_Task to complete_
Return the data below exactly, but only from the line containing "Home Remodelling (991, 1488)" through the line containing "coupons (917, 1957)", with both of those lines included.

_Information given_

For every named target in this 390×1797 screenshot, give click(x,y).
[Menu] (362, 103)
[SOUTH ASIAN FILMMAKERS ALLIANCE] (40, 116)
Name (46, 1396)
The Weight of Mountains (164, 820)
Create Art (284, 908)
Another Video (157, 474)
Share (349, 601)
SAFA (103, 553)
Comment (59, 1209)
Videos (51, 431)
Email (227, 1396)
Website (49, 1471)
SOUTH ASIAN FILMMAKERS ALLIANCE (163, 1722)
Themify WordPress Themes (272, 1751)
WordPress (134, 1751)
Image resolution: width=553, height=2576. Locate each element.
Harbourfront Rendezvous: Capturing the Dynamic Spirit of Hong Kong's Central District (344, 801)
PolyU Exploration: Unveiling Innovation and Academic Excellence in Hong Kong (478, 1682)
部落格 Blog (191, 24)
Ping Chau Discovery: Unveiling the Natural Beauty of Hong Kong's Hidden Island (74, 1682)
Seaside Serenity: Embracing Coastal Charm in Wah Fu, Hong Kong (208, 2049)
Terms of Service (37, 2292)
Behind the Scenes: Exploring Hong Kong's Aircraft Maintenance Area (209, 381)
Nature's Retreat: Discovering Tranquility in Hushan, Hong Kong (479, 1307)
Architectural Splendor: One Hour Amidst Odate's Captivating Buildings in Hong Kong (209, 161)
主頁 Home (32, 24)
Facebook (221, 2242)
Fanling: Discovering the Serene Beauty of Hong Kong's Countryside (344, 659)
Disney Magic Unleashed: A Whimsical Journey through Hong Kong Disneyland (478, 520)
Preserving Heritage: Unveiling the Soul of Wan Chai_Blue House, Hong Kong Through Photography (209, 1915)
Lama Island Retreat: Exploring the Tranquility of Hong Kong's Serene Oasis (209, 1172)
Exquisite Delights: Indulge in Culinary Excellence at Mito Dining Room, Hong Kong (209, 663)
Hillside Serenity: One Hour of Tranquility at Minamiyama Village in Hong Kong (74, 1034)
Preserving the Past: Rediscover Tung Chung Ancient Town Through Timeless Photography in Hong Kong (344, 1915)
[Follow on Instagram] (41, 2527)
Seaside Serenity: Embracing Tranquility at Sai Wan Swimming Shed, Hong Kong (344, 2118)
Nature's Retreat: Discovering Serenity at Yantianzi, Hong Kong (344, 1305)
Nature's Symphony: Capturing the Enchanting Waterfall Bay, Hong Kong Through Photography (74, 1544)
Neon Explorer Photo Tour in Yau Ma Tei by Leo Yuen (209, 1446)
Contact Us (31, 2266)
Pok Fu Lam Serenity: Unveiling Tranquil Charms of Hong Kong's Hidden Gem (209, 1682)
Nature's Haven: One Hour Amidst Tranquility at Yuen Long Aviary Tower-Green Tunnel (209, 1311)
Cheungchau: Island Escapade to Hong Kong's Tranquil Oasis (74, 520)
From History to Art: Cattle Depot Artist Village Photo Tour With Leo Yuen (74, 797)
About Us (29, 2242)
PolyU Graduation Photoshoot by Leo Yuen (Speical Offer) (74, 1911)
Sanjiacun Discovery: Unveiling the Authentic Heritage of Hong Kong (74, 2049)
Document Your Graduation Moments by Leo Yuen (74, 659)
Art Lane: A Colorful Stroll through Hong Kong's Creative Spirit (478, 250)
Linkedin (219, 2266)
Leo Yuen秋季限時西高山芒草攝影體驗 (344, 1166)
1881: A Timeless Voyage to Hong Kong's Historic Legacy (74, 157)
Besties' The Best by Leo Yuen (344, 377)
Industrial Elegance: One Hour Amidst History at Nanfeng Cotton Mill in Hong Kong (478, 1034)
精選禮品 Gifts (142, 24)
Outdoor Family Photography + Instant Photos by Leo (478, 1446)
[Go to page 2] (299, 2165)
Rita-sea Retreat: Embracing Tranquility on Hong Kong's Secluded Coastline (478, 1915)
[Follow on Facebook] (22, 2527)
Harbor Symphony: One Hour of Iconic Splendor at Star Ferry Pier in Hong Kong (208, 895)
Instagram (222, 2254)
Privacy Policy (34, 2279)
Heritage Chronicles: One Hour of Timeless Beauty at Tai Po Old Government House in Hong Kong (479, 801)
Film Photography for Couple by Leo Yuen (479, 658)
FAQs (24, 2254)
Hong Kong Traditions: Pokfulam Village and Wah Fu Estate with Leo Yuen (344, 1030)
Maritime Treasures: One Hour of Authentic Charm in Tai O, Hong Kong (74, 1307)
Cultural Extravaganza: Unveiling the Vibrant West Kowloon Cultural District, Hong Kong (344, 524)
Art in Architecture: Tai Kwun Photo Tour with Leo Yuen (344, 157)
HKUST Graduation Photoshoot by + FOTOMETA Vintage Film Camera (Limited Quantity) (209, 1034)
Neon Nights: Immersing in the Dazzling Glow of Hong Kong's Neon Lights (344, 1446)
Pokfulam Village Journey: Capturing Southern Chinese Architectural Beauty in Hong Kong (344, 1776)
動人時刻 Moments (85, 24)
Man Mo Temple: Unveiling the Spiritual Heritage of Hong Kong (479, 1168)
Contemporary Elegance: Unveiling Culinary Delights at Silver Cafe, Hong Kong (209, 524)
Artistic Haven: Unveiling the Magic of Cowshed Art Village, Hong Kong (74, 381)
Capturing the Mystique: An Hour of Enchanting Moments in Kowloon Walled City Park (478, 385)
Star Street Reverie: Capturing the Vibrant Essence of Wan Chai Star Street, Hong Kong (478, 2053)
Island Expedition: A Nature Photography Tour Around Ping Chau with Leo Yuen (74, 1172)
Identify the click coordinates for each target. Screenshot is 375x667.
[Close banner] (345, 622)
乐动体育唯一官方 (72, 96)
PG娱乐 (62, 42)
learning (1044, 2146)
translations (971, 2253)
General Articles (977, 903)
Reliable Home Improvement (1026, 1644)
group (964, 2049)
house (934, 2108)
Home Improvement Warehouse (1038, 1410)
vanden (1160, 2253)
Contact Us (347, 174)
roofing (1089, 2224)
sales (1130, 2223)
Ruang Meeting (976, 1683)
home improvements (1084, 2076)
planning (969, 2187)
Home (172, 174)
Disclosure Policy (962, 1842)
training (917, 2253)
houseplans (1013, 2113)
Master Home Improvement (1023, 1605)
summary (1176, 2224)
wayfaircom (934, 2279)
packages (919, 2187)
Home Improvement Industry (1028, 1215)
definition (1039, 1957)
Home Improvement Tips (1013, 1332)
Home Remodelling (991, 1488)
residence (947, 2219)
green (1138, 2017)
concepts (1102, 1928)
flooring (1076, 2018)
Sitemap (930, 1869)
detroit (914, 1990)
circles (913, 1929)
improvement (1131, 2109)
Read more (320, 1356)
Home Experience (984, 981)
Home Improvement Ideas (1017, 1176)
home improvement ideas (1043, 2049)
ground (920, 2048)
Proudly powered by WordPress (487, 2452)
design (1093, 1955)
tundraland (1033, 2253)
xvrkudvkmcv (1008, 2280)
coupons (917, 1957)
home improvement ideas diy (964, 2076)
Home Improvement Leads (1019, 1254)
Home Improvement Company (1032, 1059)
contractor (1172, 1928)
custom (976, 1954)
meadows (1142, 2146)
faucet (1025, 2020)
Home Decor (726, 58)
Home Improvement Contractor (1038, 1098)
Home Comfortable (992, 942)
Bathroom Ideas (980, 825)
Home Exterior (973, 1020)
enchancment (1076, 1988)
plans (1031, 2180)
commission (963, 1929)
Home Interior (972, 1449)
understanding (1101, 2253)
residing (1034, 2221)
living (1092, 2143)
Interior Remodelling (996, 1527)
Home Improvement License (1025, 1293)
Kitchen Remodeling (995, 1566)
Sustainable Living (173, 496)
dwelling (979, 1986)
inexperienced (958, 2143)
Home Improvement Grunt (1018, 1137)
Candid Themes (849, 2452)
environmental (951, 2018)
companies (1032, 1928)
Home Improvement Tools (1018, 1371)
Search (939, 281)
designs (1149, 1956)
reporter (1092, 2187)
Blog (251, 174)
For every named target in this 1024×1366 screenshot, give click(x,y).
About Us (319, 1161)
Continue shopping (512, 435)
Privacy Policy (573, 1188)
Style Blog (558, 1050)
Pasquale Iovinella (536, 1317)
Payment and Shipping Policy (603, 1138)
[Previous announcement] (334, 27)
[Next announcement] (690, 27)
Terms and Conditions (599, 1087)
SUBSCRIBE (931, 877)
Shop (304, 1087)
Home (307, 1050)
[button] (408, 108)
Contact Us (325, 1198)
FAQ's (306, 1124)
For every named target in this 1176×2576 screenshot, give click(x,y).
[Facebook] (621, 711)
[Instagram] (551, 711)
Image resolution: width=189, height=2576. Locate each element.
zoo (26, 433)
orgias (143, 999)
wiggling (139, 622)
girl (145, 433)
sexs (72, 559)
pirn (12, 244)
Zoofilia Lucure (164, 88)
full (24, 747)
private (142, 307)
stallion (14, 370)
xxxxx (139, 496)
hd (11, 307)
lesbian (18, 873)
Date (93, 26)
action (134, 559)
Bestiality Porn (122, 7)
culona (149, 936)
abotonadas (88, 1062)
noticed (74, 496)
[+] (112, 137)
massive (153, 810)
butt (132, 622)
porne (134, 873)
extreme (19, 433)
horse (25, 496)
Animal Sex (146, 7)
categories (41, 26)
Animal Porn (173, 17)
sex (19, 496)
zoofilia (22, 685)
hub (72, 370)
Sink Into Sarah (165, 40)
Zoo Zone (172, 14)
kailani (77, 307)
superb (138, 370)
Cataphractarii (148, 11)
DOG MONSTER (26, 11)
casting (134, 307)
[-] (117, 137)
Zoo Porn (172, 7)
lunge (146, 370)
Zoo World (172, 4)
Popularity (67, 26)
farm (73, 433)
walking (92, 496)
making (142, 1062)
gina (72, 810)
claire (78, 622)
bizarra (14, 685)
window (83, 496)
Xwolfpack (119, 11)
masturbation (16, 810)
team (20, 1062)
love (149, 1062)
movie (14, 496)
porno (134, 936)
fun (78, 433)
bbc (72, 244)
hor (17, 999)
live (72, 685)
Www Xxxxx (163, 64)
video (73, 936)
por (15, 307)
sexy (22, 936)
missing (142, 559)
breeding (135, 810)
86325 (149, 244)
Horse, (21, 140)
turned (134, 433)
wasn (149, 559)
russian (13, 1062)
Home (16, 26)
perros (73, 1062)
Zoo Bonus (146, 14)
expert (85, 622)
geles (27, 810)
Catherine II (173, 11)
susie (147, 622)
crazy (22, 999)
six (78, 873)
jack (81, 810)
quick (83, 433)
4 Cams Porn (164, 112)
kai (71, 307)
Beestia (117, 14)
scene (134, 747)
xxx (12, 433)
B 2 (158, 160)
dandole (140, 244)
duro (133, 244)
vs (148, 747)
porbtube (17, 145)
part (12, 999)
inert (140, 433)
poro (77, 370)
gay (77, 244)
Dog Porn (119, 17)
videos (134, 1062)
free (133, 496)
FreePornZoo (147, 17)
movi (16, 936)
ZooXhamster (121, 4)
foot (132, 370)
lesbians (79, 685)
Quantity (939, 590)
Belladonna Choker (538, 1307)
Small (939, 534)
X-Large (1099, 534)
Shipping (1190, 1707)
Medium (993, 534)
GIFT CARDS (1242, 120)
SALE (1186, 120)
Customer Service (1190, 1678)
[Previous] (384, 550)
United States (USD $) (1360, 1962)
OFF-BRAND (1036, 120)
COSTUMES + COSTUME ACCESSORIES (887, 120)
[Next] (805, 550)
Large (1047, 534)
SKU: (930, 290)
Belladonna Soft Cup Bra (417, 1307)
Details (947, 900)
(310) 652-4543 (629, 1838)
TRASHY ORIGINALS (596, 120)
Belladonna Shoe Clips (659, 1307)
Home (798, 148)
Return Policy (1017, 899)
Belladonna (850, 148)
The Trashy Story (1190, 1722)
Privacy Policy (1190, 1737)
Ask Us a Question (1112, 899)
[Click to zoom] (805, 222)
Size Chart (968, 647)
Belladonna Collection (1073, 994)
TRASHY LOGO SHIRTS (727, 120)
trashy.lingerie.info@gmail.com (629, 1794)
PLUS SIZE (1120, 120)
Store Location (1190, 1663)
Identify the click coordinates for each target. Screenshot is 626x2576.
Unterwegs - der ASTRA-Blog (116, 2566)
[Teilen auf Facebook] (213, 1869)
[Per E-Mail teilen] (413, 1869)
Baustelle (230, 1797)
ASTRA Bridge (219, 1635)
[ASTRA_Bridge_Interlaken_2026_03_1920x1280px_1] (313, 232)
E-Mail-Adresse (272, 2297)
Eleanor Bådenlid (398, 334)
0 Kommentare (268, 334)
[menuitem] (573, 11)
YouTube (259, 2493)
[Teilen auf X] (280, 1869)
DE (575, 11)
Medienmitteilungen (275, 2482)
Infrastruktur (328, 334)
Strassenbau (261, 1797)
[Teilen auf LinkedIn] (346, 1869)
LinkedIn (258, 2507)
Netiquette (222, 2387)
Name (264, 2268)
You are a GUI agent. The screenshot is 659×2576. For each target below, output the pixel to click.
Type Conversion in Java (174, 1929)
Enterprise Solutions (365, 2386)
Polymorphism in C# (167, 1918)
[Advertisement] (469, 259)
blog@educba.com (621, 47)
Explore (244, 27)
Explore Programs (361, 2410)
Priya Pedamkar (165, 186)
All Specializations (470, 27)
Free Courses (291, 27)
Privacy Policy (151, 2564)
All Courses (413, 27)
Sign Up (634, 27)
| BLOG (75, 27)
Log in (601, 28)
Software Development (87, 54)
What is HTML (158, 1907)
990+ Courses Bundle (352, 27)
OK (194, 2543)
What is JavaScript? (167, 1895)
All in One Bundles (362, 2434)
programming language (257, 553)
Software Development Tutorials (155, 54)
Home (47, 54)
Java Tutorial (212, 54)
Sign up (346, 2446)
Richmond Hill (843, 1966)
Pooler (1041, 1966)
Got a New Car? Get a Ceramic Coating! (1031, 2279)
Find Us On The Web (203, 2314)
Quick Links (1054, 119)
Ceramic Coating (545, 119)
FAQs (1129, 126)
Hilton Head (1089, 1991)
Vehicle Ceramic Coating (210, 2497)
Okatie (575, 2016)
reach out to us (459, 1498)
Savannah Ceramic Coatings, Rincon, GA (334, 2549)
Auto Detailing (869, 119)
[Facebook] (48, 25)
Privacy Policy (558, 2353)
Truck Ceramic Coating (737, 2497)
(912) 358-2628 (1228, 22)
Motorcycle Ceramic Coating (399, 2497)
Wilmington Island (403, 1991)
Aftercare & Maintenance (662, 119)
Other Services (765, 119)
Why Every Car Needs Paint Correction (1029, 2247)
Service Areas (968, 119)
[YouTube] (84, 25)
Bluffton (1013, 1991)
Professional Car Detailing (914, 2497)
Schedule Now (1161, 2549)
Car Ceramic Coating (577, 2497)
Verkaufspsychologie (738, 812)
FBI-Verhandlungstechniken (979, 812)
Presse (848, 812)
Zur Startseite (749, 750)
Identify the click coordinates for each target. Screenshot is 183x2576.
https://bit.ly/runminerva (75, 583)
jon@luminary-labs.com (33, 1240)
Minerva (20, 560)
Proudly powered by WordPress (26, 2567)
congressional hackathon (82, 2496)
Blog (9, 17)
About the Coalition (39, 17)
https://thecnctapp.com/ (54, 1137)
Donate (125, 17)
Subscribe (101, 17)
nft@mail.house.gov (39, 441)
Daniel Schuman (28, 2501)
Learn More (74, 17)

_Task response_
Home Remodelling (991, 1488)
residence (947, 2219)
green (1138, 2017)
concepts (1102, 1928)
flooring (1076, 2018)
Sitemap (930, 1869)
detroit (914, 1990)
circles (913, 1929)
improvement (1131, 2109)
Read more (320, 1356)
Home Experience (984, 981)
Home Improvement Ideas (1017, 1176)
home improvement ideas (1043, 2049)
ground (920, 2048)
Proudly powered by WordPress (487, 2452)
design (1093, 1955)
tundraland (1033, 2253)
xvrkudvkmcv (1008, 2280)
coupons (917, 1957)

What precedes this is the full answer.